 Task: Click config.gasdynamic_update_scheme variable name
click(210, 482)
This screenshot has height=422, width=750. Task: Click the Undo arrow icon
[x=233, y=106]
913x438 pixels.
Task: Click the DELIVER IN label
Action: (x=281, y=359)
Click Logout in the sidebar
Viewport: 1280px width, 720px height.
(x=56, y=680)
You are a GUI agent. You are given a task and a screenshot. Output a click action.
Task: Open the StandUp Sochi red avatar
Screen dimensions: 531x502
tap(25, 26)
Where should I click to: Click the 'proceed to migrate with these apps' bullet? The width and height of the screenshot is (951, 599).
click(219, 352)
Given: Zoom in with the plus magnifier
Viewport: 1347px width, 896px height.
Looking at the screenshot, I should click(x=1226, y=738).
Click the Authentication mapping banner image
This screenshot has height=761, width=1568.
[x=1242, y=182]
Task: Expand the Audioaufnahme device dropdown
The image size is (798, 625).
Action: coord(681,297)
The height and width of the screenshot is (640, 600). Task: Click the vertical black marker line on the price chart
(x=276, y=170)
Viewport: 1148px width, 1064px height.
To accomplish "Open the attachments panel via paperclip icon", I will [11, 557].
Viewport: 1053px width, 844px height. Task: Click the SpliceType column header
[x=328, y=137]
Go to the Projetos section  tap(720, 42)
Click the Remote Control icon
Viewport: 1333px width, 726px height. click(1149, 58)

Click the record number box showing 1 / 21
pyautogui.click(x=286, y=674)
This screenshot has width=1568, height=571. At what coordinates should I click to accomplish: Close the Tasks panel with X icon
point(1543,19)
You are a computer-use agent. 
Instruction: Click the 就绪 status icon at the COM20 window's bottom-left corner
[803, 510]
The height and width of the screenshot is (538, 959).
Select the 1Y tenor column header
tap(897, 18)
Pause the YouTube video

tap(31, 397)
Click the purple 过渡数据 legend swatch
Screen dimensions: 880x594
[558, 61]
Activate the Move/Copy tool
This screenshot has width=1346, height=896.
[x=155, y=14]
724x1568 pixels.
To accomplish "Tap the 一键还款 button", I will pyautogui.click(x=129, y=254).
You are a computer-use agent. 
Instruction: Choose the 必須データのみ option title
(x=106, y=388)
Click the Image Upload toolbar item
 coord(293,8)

## WORK INSTRUCTIONS
Among the records, how many lines include the string "Open"? State the number and add nothing.

## TASK RESPONSE
2